Exercise brief —
Would you return, word for word, the lines of the data below from the line with "Task: Edit the Blog Enhancer GPT" through the line with "This screenshot has height=952, width=1243.", and no others?
------------
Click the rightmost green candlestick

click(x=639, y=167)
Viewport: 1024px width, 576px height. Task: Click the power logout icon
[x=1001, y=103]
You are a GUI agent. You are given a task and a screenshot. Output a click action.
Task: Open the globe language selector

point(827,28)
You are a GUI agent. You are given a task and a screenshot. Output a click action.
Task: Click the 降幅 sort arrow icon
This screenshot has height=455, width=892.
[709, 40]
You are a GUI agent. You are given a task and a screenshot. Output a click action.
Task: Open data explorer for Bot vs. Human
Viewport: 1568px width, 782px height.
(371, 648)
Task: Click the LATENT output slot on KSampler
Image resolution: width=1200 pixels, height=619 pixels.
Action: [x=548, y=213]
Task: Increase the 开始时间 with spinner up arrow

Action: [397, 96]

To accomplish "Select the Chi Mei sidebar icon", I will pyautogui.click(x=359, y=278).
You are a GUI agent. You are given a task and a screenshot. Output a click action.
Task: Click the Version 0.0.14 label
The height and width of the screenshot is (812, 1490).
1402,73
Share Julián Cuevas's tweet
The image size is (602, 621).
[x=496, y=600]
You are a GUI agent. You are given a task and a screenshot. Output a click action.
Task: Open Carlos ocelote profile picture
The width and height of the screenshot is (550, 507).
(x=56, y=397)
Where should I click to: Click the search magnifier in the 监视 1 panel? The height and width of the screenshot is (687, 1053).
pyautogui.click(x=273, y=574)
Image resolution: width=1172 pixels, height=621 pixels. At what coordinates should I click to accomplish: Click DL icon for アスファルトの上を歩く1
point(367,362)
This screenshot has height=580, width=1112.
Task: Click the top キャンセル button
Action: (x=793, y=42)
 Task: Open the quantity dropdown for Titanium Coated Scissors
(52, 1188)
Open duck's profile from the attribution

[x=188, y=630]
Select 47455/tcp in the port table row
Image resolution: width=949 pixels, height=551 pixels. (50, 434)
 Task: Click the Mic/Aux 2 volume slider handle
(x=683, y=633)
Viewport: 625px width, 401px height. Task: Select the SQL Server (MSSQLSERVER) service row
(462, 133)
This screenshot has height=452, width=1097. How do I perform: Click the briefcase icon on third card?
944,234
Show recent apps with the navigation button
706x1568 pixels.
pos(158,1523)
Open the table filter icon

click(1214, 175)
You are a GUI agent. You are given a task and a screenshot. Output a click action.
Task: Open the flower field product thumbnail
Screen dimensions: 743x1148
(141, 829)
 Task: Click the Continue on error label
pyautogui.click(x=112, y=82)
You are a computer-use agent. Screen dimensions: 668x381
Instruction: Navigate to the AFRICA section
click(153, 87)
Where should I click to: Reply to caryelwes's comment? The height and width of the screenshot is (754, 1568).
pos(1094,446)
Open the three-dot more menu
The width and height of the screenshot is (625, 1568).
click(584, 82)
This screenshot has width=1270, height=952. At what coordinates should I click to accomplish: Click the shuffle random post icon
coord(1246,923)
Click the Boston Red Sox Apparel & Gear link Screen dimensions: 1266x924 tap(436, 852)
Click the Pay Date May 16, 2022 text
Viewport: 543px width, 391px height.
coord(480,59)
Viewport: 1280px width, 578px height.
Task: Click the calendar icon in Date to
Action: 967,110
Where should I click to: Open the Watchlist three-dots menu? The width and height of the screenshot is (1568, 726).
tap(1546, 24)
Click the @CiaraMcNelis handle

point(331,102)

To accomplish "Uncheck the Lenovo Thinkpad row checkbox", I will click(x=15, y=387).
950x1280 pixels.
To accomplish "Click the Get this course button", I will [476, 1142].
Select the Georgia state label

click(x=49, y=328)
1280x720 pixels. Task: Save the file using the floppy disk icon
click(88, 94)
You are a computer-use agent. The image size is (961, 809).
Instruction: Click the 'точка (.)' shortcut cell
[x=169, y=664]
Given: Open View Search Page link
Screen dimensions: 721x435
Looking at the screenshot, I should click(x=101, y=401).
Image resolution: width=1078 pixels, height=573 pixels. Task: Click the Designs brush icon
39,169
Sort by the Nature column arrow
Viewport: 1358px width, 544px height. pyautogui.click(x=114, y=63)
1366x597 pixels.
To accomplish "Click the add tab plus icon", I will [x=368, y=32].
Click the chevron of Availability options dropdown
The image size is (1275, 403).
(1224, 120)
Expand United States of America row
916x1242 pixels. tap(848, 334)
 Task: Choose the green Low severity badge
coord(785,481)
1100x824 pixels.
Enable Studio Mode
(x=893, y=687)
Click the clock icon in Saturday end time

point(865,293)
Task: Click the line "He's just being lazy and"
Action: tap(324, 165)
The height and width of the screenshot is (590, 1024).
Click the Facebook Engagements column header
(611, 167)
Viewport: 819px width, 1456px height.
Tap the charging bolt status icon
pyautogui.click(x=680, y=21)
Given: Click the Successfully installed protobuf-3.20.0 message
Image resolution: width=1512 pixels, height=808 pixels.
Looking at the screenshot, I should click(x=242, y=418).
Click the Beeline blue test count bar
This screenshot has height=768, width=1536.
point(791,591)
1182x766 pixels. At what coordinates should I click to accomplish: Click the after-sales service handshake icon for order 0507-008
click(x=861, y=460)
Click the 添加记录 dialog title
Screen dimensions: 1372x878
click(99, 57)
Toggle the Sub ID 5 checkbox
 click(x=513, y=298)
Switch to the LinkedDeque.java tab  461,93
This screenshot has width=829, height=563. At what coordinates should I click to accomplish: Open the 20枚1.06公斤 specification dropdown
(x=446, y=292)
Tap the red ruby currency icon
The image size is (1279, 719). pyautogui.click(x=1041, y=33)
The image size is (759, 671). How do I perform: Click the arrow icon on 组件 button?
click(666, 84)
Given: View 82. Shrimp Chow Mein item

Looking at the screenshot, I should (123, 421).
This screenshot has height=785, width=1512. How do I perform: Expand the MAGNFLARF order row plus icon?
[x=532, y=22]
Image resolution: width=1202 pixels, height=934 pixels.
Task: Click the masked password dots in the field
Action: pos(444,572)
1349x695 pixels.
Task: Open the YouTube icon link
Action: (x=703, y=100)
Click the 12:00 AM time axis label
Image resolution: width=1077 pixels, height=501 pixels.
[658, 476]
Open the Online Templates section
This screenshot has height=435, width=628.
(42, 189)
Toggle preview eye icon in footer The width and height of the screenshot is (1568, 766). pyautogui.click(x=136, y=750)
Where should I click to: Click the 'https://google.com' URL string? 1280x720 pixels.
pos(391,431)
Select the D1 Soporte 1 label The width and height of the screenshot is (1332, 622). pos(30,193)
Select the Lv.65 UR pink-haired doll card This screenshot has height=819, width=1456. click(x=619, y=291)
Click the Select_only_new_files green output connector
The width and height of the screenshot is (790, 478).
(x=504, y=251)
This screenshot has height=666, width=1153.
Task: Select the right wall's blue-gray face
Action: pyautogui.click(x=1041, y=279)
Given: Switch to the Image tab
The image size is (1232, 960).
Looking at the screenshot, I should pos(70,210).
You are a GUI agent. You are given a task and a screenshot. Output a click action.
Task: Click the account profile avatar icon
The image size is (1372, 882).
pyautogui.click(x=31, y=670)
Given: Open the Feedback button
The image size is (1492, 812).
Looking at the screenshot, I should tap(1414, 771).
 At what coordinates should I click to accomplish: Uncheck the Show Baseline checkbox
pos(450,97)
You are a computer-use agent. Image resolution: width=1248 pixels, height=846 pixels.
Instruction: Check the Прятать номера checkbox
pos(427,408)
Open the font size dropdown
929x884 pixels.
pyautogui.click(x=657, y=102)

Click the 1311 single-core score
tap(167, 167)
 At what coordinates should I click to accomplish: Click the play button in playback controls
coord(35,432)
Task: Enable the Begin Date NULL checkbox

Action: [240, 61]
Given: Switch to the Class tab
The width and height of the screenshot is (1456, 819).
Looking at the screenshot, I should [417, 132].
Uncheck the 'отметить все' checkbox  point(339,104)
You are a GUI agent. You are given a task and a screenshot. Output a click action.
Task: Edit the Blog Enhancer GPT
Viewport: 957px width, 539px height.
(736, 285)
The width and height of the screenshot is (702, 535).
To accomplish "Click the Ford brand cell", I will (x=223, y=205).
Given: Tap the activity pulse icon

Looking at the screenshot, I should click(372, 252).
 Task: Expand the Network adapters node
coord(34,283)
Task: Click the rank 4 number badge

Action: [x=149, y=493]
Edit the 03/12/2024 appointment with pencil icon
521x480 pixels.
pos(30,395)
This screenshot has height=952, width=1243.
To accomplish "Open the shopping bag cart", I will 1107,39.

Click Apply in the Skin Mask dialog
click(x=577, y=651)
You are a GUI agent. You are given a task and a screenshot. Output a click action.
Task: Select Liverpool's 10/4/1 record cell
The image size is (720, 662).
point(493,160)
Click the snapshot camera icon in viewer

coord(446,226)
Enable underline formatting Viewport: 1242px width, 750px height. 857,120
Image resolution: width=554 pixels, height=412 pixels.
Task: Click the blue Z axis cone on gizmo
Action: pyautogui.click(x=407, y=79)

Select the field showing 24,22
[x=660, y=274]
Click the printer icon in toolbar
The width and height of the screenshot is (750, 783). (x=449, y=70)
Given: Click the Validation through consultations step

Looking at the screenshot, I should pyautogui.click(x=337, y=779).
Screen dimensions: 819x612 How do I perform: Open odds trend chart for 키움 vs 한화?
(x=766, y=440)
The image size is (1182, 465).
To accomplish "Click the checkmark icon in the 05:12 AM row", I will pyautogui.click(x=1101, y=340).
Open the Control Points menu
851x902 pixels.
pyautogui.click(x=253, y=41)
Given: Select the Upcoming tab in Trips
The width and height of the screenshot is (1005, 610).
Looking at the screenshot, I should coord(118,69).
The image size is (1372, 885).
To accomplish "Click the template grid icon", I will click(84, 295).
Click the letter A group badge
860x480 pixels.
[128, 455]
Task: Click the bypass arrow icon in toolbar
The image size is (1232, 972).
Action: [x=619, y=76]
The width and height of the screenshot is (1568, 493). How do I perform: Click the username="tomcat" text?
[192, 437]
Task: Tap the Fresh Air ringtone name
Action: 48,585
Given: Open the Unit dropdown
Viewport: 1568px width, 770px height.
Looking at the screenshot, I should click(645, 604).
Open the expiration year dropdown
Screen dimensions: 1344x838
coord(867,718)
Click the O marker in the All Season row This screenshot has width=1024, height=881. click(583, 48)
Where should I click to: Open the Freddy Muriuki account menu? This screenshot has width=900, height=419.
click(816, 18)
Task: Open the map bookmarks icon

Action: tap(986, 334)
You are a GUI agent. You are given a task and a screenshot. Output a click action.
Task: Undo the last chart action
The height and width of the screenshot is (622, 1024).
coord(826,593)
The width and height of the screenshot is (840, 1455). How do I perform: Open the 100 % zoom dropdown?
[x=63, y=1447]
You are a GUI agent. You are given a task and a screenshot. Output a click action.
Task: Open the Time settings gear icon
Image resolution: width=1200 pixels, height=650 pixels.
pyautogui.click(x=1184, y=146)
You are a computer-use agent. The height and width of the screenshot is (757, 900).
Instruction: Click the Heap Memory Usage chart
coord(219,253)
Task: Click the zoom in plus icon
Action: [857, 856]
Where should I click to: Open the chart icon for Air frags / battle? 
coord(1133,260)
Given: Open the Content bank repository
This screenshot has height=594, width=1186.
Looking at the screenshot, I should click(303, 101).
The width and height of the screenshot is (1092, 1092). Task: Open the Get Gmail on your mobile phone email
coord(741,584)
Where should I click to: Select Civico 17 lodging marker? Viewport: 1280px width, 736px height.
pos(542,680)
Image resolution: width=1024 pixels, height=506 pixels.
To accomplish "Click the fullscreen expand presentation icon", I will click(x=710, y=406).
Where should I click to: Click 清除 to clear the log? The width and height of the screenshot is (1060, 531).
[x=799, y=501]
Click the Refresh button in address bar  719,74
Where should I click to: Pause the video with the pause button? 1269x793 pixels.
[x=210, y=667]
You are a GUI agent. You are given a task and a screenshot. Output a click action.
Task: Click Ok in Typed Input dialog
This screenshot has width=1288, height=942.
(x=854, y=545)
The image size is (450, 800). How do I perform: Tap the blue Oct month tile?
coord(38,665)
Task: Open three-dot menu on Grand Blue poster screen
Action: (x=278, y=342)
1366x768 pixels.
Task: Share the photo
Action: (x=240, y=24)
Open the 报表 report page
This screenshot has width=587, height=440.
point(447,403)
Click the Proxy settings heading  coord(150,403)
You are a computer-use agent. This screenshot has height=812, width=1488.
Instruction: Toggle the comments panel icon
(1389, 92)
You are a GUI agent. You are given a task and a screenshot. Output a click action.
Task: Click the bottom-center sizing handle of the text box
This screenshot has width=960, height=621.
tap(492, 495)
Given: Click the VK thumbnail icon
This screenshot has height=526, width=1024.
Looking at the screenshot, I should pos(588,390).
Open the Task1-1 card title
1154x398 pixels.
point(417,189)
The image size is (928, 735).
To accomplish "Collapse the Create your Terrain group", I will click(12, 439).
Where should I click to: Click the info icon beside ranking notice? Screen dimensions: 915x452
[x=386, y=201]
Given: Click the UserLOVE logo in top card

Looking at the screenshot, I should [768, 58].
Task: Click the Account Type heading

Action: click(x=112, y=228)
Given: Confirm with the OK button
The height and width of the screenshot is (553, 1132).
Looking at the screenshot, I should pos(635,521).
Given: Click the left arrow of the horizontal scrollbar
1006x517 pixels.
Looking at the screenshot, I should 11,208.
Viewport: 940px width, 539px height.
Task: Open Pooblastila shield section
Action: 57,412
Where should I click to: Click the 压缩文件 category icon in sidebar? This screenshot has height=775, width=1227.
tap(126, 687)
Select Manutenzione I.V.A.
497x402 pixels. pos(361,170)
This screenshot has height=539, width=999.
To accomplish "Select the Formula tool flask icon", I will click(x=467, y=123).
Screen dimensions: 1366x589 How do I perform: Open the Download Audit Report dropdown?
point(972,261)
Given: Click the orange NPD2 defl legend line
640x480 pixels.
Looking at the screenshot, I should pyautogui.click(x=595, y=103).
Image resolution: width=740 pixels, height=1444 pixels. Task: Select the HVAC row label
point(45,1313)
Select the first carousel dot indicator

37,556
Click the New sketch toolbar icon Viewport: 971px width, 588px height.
------------
Reply to the exercise —
Task: Edit the Blog Enhancer GPT
Viewport: 957px width, 539px height.
(736, 285)
The width and height of the screenshot is (702, 535).
To accomplish "Click the Ford brand cell", I will (x=223, y=205).
Given: Tap the activity pulse icon

Looking at the screenshot, I should click(372, 252).
 Task: Expand the Network adapters node
coord(34,283)
Task: Click the rank 4 number badge

Action: [x=149, y=493]
Edit the 03/12/2024 appointment with pencil icon
521x480 pixels.
pos(30,395)
This screenshot has height=952, width=1243.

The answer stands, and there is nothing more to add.